With the first line as the start and the line containing "Viewport: 257px width, 393px height." as the end, write out every line of the records exactly.

####################

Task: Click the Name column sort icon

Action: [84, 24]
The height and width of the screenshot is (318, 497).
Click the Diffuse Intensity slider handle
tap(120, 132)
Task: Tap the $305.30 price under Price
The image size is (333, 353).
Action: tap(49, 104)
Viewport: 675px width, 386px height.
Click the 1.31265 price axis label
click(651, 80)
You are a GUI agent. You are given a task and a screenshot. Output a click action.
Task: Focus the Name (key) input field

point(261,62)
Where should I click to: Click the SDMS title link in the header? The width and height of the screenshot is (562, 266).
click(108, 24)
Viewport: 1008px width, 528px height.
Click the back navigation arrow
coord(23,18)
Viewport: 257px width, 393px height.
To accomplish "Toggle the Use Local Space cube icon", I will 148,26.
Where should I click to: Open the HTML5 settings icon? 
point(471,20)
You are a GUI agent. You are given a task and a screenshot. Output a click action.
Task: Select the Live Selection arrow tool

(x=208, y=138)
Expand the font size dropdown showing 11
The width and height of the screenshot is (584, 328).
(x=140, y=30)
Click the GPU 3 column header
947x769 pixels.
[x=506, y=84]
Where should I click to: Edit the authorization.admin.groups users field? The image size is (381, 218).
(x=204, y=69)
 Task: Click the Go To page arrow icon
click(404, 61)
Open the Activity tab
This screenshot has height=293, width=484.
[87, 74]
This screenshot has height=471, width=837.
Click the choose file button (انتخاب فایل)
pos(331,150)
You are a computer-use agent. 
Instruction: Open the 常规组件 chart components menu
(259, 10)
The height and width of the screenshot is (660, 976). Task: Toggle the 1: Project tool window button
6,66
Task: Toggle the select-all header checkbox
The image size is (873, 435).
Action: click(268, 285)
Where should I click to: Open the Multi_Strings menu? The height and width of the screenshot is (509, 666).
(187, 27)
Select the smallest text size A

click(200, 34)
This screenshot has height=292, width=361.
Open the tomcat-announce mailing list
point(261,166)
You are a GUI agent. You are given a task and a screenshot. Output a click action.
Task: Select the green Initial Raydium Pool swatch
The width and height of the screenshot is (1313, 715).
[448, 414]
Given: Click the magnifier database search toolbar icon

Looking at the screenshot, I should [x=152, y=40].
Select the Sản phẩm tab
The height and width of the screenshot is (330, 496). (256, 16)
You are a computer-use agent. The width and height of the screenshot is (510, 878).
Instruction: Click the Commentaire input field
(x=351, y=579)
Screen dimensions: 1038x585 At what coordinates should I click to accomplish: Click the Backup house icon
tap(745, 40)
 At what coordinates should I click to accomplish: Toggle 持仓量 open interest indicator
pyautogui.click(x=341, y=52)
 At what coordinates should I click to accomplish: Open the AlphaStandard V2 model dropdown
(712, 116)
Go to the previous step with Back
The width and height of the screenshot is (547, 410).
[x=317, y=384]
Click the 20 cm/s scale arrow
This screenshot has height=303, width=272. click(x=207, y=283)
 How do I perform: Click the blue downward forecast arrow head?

####################

Output of the task:
Task: Click the Name column sort icon

Action: [84, 24]
The height and width of the screenshot is (318, 497).
Click the Diffuse Intensity slider handle
tap(120, 132)
Task: Tap the $305.30 price under Price
The image size is (333, 353).
Action: tap(49, 104)
Viewport: 675px width, 386px height.
Click the 1.31265 price axis label
click(651, 80)
You are a GUI agent. You are given a task and a screenshot. Output a click action.
Task: Focus the Name (key) input field

point(261,62)
Where should I click to: Click the SDMS title link in the header? The width and height of the screenshot is (562, 266).
click(108, 24)
Viewport: 1008px width, 528px height.
Click the back navigation arrow
coord(23,18)
Viewport: 257px width, 393px height.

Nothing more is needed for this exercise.